## WHAT YOU NEED TO DO
Nothing may differ between your reply and the listing that follows.
──────── DATASET RECORDS
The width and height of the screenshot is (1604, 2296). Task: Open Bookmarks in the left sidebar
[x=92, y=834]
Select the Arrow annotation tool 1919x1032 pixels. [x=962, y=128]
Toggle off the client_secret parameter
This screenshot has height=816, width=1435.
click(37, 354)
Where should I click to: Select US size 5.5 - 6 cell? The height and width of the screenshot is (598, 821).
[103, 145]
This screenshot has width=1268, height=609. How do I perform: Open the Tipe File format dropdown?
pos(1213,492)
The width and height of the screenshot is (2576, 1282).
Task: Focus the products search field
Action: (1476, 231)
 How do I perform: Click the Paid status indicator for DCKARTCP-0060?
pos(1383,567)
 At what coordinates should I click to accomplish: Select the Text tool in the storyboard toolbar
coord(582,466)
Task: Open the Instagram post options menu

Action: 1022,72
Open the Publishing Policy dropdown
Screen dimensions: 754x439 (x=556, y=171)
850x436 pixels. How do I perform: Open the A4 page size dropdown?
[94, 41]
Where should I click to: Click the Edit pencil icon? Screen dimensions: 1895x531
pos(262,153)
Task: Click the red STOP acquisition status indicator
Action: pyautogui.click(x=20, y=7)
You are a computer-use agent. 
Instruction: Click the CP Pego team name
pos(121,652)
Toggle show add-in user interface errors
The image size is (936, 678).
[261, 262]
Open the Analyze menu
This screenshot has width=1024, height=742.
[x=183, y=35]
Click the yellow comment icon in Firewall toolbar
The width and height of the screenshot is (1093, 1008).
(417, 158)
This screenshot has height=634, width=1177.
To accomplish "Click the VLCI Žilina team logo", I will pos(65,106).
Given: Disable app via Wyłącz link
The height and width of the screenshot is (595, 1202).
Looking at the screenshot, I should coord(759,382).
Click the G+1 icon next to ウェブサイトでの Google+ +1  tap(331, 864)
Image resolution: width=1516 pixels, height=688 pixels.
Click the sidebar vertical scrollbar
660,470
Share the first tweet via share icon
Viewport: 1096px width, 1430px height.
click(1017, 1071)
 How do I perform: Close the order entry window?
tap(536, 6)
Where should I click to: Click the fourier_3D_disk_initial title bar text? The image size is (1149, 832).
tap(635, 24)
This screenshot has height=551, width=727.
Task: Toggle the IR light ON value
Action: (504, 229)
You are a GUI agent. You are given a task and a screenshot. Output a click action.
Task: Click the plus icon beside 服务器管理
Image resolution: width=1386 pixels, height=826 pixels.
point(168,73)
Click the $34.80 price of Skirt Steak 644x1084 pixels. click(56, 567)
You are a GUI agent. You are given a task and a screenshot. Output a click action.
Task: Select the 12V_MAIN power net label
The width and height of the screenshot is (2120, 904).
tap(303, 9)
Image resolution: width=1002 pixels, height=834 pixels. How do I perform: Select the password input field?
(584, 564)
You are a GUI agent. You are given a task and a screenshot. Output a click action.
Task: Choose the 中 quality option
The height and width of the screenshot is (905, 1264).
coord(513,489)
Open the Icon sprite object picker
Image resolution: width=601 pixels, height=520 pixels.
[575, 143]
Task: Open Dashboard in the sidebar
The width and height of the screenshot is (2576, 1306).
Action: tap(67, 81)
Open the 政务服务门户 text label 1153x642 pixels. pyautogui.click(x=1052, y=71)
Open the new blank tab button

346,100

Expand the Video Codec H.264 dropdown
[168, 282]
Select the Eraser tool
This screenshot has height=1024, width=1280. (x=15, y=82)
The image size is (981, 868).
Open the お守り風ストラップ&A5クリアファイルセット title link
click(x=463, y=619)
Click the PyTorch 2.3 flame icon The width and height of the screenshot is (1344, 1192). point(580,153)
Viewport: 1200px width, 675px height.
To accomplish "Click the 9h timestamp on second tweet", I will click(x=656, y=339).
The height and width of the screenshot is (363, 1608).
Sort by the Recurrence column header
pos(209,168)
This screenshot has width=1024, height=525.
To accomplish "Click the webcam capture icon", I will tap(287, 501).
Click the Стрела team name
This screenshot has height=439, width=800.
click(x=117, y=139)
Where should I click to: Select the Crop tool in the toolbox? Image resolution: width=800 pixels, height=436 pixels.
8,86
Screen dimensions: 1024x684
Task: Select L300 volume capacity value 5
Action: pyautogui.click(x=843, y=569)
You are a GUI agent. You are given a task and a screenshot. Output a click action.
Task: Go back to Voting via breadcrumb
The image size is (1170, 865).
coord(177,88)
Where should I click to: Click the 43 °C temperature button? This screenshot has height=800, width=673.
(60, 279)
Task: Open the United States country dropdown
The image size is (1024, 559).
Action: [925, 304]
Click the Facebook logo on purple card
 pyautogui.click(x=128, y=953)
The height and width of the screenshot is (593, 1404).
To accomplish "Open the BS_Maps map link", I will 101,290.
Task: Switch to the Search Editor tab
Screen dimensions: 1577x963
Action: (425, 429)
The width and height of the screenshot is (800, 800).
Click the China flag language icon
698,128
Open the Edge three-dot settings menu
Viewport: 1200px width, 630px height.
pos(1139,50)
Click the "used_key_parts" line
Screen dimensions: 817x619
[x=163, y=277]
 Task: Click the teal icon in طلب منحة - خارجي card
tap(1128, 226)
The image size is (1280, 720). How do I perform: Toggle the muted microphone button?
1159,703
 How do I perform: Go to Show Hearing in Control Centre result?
────────────────
## FINAL ANSWER
The width and height of the screenshot is (1604, 2296). Task: Open Bookmarks in the left sidebar
[x=92, y=834]
Select the Arrow annotation tool 1919x1032 pixels. [x=962, y=128]
Toggle off the client_secret parameter
This screenshot has height=816, width=1435.
click(37, 354)
Where should I click to: Select US size 5.5 - 6 cell? The height and width of the screenshot is (598, 821).
[103, 145]
This screenshot has width=1268, height=609. How do I perform: Open the Tipe File format dropdown?
pos(1213,492)
The width and height of the screenshot is (2576, 1282).
Task: Focus the products search field
Action: (1476, 231)
 How do I perform: Click the Paid status indicator for DCKARTCP-0060?
pos(1383,567)
 At what coordinates should I click to accomplish: Select the Text tool in the storyboard toolbar
coord(582,466)
Task: Open the Instagram post options menu

Action: 1022,72
Open the Publishing Policy dropdown
Screen dimensions: 754x439 (x=556, y=171)
850x436 pixels. How do I perform: Open the A4 page size dropdown?
[94, 41]
Where should I click to: Click the Edit pencil icon? Screen dimensions: 1895x531
pos(262,153)
Task: Click the red STOP acquisition status indicator
Action: pyautogui.click(x=20, y=7)
You are a computer-use agent. 
Instruction: Click the CP Pego team name
pos(121,652)
Toggle show add-in user interface errors
The image size is (936, 678).
[261, 262]
Open the Analyze menu
This screenshot has width=1024, height=742.
[x=183, y=35]
Click the yellow comment icon in Firewall toolbar
The width and height of the screenshot is (1093, 1008).
(417, 158)
This screenshot has height=634, width=1177.
To accomplish "Click the VLCI Žilina team logo", I will pos(65,106).
Given: Disable app via Wyłącz link
The height and width of the screenshot is (595, 1202).
Looking at the screenshot, I should coord(759,382).
Click the G+1 icon next to ウェブサイトでの Google+ +1  tap(331, 864)
Image resolution: width=1516 pixels, height=688 pixels.
Click the sidebar vertical scrollbar
660,470
Share the first tweet via share icon
Viewport: 1096px width, 1430px height.
click(1017, 1071)
 How do I perform: Close the order entry window?
tap(536, 6)
Where should I click to: Click the fourier_3D_disk_initial title bar text? The image size is (1149, 832).
tap(635, 24)
This screenshot has height=551, width=727.
Task: Toggle the IR light ON value
Action: (504, 229)
You are a GUI agent. You are given a task and a screenshot. Output a click action.
Task: Click the plus icon beside 服务器管理
Image resolution: width=1386 pixels, height=826 pixels.
point(168,73)
Click the $34.80 price of Skirt Steak 644x1084 pixels. click(56, 567)
You are a GUI agent. You are given a task and a screenshot. Output a click action.
Task: Select the 12V_MAIN power net label
The width and height of the screenshot is (2120, 904).
tap(303, 9)
Image resolution: width=1002 pixels, height=834 pixels. How do I perform: Select the password input field?
(584, 564)
You are a GUI agent. You are given a task and a screenshot. Output a click action.
Task: Choose the 中 quality option
The height and width of the screenshot is (905, 1264).
coord(513,489)
Open the Icon sprite object picker
Image resolution: width=601 pixels, height=520 pixels.
[575, 143]
Task: Open Dashboard in the sidebar
The width and height of the screenshot is (2576, 1306).
Action: tap(67, 81)
Open the 政务服务门户 text label 1153x642 pixels. pyautogui.click(x=1052, y=71)
Open the new blank tab button

346,100

Expand the Video Codec H.264 dropdown
[168, 282]
Select the Eraser tool
This screenshot has height=1024, width=1280. (x=15, y=82)
The image size is (981, 868).
Open the お守り風ストラップ&A5クリアファイルセット title link
click(x=463, y=619)
Click the PyTorch 2.3 flame icon The width and height of the screenshot is (1344, 1192). point(580,153)
Viewport: 1200px width, 675px height.
To accomplish "Click the 9h timestamp on second tweet", I will click(x=656, y=339).
The height and width of the screenshot is (363, 1608).
Sort by the Recurrence column header
pos(209,168)
This screenshot has width=1024, height=525.
To accomplish "Click the webcam capture icon", I will tap(287, 501).
Click the Стрела team name
This screenshot has height=439, width=800.
click(x=117, y=139)
Where should I click to: Select the Crop tool in the toolbox? Image resolution: width=800 pixels, height=436 pixels.
8,86
Screen dimensions: 1024x684
Task: Select L300 volume capacity value 5
Action: pyautogui.click(x=843, y=569)
You are a GUI agent. You are given a task and a screenshot. Output a click action.
Task: Go back to Voting via breadcrumb
The image size is (1170, 865).
coord(177,88)
Where should I click to: Click the 43 °C temperature button? This screenshot has height=800, width=673.
(60, 279)
Task: Open the United States country dropdown
The image size is (1024, 559).
Action: [925, 304]
Click the Facebook logo on purple card
 pyautogui.click(x=128, y=953)
The height and width of the screenshot is (593, 1404).
To accomplish "Open the BS_Maps map link", I will 101,290.
Task: Switch to the Search Editor tab
Screen dimensions: 1577x963
Action: (425, 429)
The width and height of the screenshot is (800, 800).
Click the China flag language icon
698,128
Open the Edge three-dot settings menu
Viewport: 1200px width, 630px height.
pos(1139,50)
Click the "used_key_parts" line
Screen dimensions: 817x619
[x=163, y=277]
 Task: Click the teal icon in طلب منحة - خارجي card
tap(1128, 226)
The image size is (1280, 720). How do I perform: Toggle the muted microphone button?
1159,703
 How do I perform: Go to Show Hearing in Control Centre result?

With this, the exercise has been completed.